This came only a few short weeks after the last Facebook privacy outcry, where it was discovered – this time by an Australian – that the network was tracking your online activity (ie. the sites you visited) even if you were no longer logged into Facebook.  Most people who are not entirely digital-savvy would not realise that sites can (and frequently do) track this data in any case, but the fact Facebook continued to do so even after someone had logged out of their account invoked yet another privacy backlash for the network.

Ever since Facebook has become the juggernaut it is today there have been continual warnings about the amount of information we are uploading to the site, the embarrassment this can cause, the damage to personal reputations, workplace relationships and even future career prospects. There have been repeated reports of identity theft, where the perpetrator has gotten the majority of their information from a Facebook profile – not to mention job losses and ruined relationships.

The simple truth is that at the end of the day, most of us are uploading our entire lives onto Facebook, one click at a time. When you really stop to think about what this means, it can be quite scary. Anyone with access to your data would most likely know who your friends, associates, colleagues and family are, where you work, where you live, the places you frequent, the places you go on holidays to, the tv shows you watch, the sports you play, the brands you use, the past relationships you’ve had, the sort of things you read, that you’re interested in, the groups you’re apart of – even if you’re engaging in drug dealing or having an affair. And that’s just the start.
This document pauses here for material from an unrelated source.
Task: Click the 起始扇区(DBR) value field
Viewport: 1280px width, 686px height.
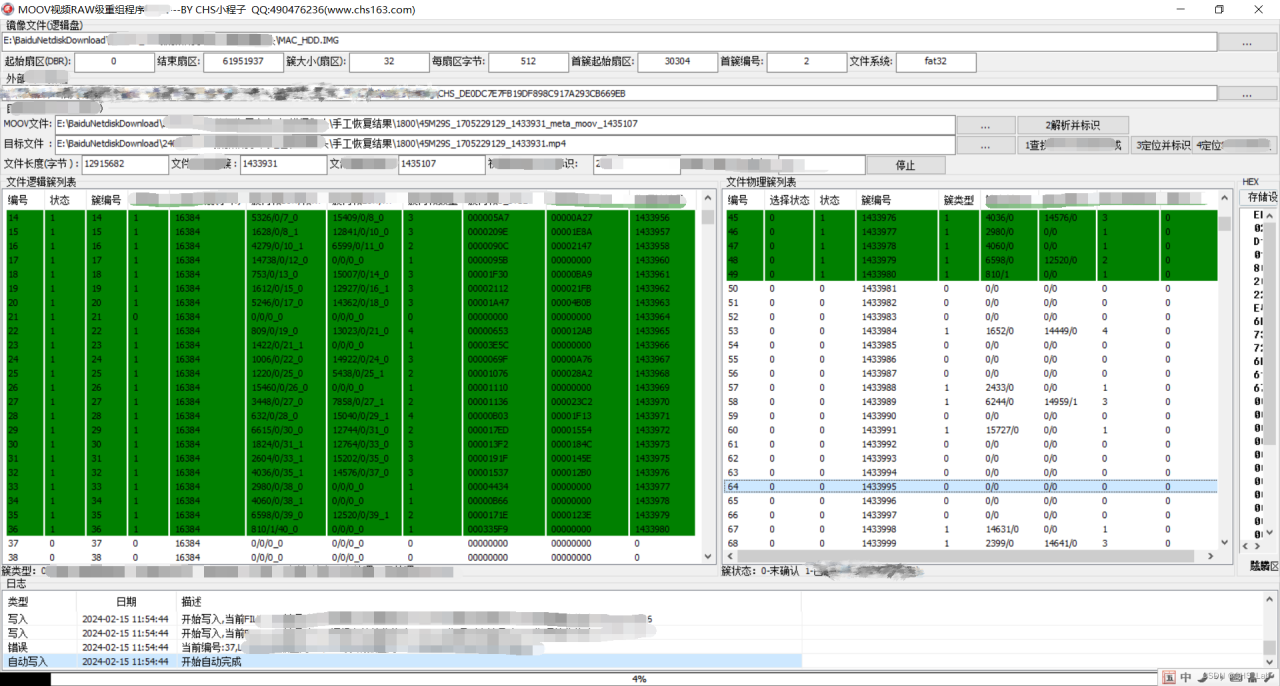Action: (x=113, y=62)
Soon this data dump will become even more all-encompassing, with the introduction of the Timeline profile format. This not only allows, but encourages, users to add in major events and stories relating to past times in their life – starting from the moment they were born. It also makes it much easier for others to skip to any year or decade in their life to see exactly what was happening at that point- including what places they visited and who became their ‘Facebook friends’. At least in the past Facebook (and anyone else with access to your profile or its data) could only track your life as far back as when you signed up to the network, but with this new change they will soon know your whole life history at the few clicks of a button.

Another up and coming feature of Facebook – the open graph – is causing further privacy concerns as it will allow certain apps (that the user has connected with) to publish data about what they are reading, listening to or watching in real-time. You can just imagine the embarrassment this will end up causing.

It is alarming enough to think about the amount of information that barely-friends have about you by being your Facebook friend, but to think about the sheer volume of data that Facebook would have on you is something best left ignored. Which is what the vast majority of us seem to be opting for.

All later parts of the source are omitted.